2.      Mu’allim adalah orang yang menguasai ilmu dan mampu mengembangkannya serta menjelaskan fungsinya dalam kehidupan, menjelaskan dimensi teoritis dan praktisnya, atau sekaligus melakukan transfer ilmu/pengetahuan, internalisasi, serta amaliah.
3.      Murabbî adalah orang yang mendidik dan menyiapkan peserta didik agar mampu berkreasi, serta mampu mengatur dan memelihara hasil kreasinya untuk tidak menimbulkan malapetaka bagi dirinya, masyarakat dan alam sekitarnya.

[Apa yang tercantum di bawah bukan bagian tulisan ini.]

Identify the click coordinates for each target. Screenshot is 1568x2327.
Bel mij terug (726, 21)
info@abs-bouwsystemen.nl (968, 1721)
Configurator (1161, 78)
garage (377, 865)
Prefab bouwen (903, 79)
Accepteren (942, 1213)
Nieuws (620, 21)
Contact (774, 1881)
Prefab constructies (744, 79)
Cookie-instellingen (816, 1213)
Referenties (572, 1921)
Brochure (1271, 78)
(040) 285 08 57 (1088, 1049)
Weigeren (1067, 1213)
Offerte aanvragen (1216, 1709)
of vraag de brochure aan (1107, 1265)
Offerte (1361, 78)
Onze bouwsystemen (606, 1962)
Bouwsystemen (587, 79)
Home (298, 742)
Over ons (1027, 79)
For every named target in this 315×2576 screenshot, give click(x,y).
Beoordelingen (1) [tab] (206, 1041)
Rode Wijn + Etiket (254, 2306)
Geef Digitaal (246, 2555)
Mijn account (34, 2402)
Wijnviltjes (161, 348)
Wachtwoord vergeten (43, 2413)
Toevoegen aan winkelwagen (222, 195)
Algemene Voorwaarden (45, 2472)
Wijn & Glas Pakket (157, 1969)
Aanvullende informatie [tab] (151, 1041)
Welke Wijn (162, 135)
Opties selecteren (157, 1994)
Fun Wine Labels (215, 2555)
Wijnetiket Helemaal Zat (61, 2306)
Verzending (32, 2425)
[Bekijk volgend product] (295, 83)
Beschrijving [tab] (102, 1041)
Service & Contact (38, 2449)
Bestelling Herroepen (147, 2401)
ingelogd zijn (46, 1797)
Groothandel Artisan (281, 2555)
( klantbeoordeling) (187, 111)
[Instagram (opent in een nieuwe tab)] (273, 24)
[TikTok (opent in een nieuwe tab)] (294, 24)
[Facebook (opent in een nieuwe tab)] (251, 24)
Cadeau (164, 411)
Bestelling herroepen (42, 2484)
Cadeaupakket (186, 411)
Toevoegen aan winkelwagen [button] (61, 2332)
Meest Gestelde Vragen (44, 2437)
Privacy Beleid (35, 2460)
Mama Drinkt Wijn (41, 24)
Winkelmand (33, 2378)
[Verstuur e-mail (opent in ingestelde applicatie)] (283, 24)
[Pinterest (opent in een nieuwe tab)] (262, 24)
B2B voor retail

4.      Mursyîd adalah orang yang mampu menjadi model atau sentral identifikasi diri, atau menjadi pusat anutan, teladan dan konsultan bagi peserta didiknya.
5.      Mudarris adalah orang yang memiliki kepekaan intelektual dan informasi, serta memperbaharui pengetahuan dan keahliannya secara berkelanjutan, dan berusaha mencerdaskan peserta didiknya, memberantas kebodohan mereka, serta melatih keterampilan sesuai dengan bakat, minat dan kemampuannya.
6.      Mu-addib adalah orang yang mampu menyiapkan peserta didik untuk bertanggungjawab dalam membangun peradaban yang berkualitas di masa depan.[5]
b.      Kedudukan Guru
Al-Ghazali menggambarkan kedudukan guru agama sebagai berikut: ”Makhluk di atas bumi yang paling utama adalah manusia, bagian manusia yang paling utama adalah hatinya. Seorang guru sibuk menyempurnakan, memperbaiki, membersihkan dan mengarahkannya agar dekat kepada Allah azza wajalla. Maka mengajarkan ilmu merupakan ibadah dan merupakan pemenuhan tugas dengan khalifah Allah. Bahkan merupakan tugas kekhalifahan Allah yang paling utama. Sebab Allah telah membukakan untuk hati seorang alim suatu pengetahuan, sifat-Nya yang paling istimewa. Ia bagaikan gudang bagi benda-benda yang paling berharga. Kemudian ia diberi izin untuk memberikan kepada orang yang membutuhkan. Maka derajat mana yang lebih tinggi dari seorang hamba yang menjadi perantara antara Tuhan dengan makhluk-Nya daam mendekatkan mereka kepada Allah dan menggiring mereka menuju surga tempat peristirahatan abadi.[6]
Dengan ungkapan senada, Ikhwân al-Ṣafâ berkata “… guru telah mengisi jiwamu dengan ragam pengetahuan dan membimbingnya ke jalan keselamatan dan keabadian, seperti apa yang telah dilakukan kedua orang tuamu yang menyebabkan tubuhmu terlahir ke dunia, mengasuhmu dan mengajarimu mencari nafkah hidup di dunia fana ini”.[7]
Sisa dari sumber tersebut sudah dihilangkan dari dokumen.